Après son transfert au Good Samaritan, son état s'est dégradé : plus aucune réponse à la douleur, et l'hémorragie au niveau du mastoïde continuait. À 3h10, le Dr Henry Cuneo, neurochirurgien disposant de 31 ans d'expérience, est prêt à opérer. Pendant 3h45, il s'est attelé, avec son équipe, à retirer les fragments de balle et d'os. Après une craniectomie de 5 cm de diamètre, des morceaux de tissu mort du lobe occipital et du cervelet sont retirés et une hémorragie du sinus pétreux est jugulée. L’œdème est contrôlé par du mannitol et de la dextraméthasone. À l'issue de la chirurgie, Kennedy est placé dans une couverture réfrigérante. À ce stade, la réponse motrice revient légèrement du côté droit mais les consultants dépêchés du pays tout entier ne se font guère d'illusions sur l'état neuro de Bobby Kennedy dans l'éventualité de sa survie.

Un traitement agressif mais adapté

Vers 18h, son état commence à se dégrader et son décès est prononcé à 1h44 le matin du 6 juin. L'autopsie pratiquée par la suite – qualifiée de « parfaite » – a révélé des dommages importants au cervelet et au cortex occipital du côté droit. « De nombreux fragments de balle et d'os étaient éparpillés dans le tissu cérébral, et des traces d'hémorragies épidurale, subdurale et subarachnoïde ont été notées », expliquent les neurochirs de l'Université Duke. « Des indices d'engagement cérébral ont également été mis en évidence, causés par l’œdème cérébral ».

D'après l'étendue des blessures, ils estiment que le sénateur avait moins d'une chance sur deux de survivre. Les rapports les incitent à penser que son Glasgow était compris entre 3 et 6 pendant tout son séjour à l'hôpital.
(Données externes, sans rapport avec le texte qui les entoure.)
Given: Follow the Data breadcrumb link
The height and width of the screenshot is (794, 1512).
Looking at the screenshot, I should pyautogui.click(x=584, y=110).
Bobby Kennedy a-t-il été bien pris en charge ? Les auteurs de l'étude le pensent. « Le sénateur Kennedy a reçu des soins agressifs et appropriés en adéquation avec les standards de l'époque », expliquent-t-ils, en ajoutant que le choix d'une chirurgie à la lumière de l'état du patient peut se discuter.

L'autopsie polémique

Pour eux, si l'agression avait eu lieu en 2018, la différence majeure aurait été la réalisation d'un scan cérébral à son arrivée. Mais l'examen n'est disponible que depuis les années 1970. Les techniques de microchirurgie auraient aussi pu faciliter la tâche des chirurgiens, tout comme une mesure constante de la pression intracrânienne. Dans l'ensemble, ils ne semblent pas convaincus qu'il aurait eu plus de chance de s'en sortir aujourd'hui.

Le rapport d'autopsie est l'un des éléments qui ont nourri la polémique. D'après les blessures, les médecins qui l'ont pratiquée ont conclu à un tir fatal à bout portant, à moins de 10 cm, alors que les témoins rapportent que le tireur ne s'est pas approché à moins de 50 cm de RFK. L'un des gardes du corps, Thane Eugene Cesar, militant d'extrême droite, a été accusé par l'un des témoins qui l'aurait vu tirer dans sa direction.

La suspicion sur l'assassinat n'est donc toujours pas levée.